Perhaps the area that’s most underperformed against expectations is that of mobile point of sale (MPoS) cards acceptance at micro-merchants. Results for several providers are very disappointing and well short of their targets. You can find significantly less than 20,000 live implementations from the 1.6 million PoS terminals in use in the UK.
These new, or tiny, businesses have largely didn’t value electronic card payments sufficiently over cash/cheques and declined to agree to pay for the 2.75% card transaction processing charges. Another disappointment has been digital wallets. They have been much hyped and several heavyweights have thrown their names to the ring but up to now we’ve seen low adoption and little usage. You can find merely a limited number of wallets a client will anticipate to own and so a large push backed by strong marketing campaign is going to be needed.
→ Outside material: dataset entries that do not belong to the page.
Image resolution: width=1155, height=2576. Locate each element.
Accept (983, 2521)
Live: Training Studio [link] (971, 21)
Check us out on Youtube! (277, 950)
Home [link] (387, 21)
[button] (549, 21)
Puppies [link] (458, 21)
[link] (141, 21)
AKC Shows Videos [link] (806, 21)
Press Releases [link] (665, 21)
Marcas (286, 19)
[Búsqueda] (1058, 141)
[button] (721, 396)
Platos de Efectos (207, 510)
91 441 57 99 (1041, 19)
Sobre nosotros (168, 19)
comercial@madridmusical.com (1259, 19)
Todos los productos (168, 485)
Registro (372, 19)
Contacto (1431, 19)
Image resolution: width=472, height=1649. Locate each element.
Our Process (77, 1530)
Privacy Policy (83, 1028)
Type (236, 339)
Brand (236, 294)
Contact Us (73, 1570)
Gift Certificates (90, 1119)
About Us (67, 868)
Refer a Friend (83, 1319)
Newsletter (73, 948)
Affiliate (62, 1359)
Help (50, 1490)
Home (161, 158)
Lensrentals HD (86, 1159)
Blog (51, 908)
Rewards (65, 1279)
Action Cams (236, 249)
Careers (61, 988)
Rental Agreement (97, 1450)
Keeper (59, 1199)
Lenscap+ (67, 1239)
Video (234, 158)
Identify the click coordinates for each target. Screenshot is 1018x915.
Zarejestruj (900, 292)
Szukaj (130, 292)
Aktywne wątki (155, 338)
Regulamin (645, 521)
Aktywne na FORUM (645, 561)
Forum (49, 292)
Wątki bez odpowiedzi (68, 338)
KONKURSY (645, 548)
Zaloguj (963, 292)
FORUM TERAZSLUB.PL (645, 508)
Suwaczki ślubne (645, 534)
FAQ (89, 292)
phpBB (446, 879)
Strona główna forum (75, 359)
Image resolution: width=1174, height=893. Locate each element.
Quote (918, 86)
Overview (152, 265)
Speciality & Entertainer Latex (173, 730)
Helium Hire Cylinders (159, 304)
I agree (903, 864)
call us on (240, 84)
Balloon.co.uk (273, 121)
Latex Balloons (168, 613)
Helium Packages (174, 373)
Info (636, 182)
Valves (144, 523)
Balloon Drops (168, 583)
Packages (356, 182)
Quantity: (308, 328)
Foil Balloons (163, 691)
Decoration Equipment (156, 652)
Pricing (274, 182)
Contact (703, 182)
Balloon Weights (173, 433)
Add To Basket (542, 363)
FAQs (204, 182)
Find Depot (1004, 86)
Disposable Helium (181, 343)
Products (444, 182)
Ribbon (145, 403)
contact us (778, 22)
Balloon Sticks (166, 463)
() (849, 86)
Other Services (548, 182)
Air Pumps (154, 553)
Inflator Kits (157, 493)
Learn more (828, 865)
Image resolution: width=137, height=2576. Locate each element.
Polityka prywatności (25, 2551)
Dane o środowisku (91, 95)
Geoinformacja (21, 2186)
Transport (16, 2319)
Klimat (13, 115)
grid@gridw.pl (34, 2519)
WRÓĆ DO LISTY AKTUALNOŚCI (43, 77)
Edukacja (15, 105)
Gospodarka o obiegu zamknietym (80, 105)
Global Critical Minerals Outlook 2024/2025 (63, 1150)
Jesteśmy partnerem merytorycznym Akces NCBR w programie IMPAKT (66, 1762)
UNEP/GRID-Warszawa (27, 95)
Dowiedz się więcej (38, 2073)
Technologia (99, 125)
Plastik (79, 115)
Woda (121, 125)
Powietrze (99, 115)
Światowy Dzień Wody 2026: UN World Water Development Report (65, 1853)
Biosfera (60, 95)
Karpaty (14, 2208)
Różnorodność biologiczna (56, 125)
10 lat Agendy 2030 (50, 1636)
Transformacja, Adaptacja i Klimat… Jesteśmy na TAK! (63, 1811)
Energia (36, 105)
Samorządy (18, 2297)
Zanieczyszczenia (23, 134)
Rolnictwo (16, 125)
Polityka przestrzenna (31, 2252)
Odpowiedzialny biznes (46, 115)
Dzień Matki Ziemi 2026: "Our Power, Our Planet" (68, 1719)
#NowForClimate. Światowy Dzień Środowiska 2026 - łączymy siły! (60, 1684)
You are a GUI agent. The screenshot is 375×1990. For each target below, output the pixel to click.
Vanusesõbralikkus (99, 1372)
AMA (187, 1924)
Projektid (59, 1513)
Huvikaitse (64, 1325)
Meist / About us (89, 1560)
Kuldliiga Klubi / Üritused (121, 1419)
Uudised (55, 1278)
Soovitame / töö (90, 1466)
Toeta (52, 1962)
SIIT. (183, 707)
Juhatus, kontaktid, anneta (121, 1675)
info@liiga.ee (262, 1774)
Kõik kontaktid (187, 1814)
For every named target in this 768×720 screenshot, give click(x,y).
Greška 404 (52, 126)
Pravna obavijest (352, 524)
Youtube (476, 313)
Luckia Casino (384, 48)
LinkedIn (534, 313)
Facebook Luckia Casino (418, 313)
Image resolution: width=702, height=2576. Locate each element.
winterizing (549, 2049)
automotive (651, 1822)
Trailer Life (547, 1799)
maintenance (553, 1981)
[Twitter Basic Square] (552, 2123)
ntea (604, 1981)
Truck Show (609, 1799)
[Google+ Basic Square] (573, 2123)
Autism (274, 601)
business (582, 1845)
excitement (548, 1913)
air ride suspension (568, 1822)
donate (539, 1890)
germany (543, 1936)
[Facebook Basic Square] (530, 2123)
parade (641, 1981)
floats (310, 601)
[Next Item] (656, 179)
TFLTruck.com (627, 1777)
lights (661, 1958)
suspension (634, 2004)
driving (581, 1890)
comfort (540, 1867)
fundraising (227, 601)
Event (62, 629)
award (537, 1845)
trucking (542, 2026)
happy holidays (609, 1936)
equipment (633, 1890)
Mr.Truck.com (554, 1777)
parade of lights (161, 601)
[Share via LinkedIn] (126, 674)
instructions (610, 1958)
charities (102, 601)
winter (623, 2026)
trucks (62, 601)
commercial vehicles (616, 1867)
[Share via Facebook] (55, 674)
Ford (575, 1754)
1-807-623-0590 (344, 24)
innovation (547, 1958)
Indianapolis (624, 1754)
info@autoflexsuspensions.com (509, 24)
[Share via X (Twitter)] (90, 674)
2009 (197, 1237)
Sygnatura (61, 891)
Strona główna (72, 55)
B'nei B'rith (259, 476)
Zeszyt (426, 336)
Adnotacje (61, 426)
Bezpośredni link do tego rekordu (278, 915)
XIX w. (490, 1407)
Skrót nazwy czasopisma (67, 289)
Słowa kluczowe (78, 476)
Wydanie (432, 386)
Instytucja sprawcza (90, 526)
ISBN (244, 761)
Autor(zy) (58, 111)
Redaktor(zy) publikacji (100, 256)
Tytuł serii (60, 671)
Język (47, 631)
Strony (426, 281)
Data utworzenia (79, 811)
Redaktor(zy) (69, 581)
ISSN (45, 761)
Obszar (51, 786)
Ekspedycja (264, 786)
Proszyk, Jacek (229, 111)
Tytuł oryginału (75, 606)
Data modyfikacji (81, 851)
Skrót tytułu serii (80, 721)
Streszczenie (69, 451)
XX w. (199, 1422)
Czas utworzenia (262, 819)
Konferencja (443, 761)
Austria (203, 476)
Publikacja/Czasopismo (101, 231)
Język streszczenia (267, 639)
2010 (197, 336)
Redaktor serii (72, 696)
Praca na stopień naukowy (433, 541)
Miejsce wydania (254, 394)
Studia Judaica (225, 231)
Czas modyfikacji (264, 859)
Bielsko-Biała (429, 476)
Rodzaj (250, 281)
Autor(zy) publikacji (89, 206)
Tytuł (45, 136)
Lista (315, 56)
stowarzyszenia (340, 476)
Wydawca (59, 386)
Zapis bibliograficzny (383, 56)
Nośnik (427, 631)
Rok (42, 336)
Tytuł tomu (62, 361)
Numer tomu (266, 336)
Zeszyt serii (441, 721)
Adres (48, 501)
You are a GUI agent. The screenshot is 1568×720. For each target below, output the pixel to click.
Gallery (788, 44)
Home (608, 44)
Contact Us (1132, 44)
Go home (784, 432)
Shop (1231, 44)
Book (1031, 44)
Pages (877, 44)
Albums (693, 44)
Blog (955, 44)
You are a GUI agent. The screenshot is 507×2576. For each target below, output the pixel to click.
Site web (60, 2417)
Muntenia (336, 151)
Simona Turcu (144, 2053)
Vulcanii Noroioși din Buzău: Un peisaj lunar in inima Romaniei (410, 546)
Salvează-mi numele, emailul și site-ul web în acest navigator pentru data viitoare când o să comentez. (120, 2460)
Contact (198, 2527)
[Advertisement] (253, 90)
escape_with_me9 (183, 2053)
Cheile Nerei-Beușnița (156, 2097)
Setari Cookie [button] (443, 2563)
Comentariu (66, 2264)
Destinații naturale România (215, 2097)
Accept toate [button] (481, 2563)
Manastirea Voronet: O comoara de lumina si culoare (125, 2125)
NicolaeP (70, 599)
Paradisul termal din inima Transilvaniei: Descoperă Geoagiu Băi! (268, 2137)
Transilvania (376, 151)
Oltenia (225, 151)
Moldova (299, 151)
InApp purchasing is though seeing higher take-up rates. It has become increasingly likely that loyalty programmes, promotional offers and ID will end up being the’killer app’within a digital wallet. The newest’this is actually the year of NFC’didn’t emerge (once again) although this technology is expected eventually ahead into mainstream use particularly with the iPhone 6 including NFC.
Point-to-point encryption (P2PE) was seen to be a silver bullet by many retailers because it promised to get rid of store estates from PCI DSS compliance scope. It has proved never to be quite so simple and brought with it the necessity for retailers to create procedural changes and undertake additional responsibilities such as for instance demonstrating secure chain of custody for security keys. Some retailers have started searching for alternatives to full P2PE such as for instance using secure segmented networks and TLS encryption as they’ve determined that the effort of achieving PCI approved P2PE outweighs the benefits.
About Opus Retail Solutions
Opus Retail Solutions specialise in providing Retail, Wholesale, & Integrated e-Commerce Solutions through its Software suite Opus Retail Manager. The entire EPOS operation is managed from Opus’s Headquarters in Belfast, Northern Ireland, along with regional development and support offices in the UK. Opus has been developing software for over 30 years and was one of the first Windows based EPOS systems in 1997. Opus Retail Manager is hardware independent and we offer hardware depending on client requirements, policy or budget.
The key to Opus’s success lies with its ongoing investment in Research and Development and Training to keep our Software products and services and staff world class. Services range from specifying client requirements to providing custom modifications, system implementation, training with a special emphasis on after-sales support so our customers can get the most from their system. The Company invests c £100k pa in R&D to ensure it’s software remains world-class.
The entire Opus operation is managed from Opus’s Headquarters in Belfast, Northern Ireland, along with regional development and support offices in the UK and Russia. Opus has partners all over the world and currently ships the software in five languages. Please contact us if you would like to discuss a partnership.
Although our Retail Manager Software and services procedures have evolved over the years from DOS through Windows enabling us to stay ahead of the curve, our core objective is still to provide innovative, best in breed, easy to use and robust EPoS solutions, no matter what the industry, the size or the individual need.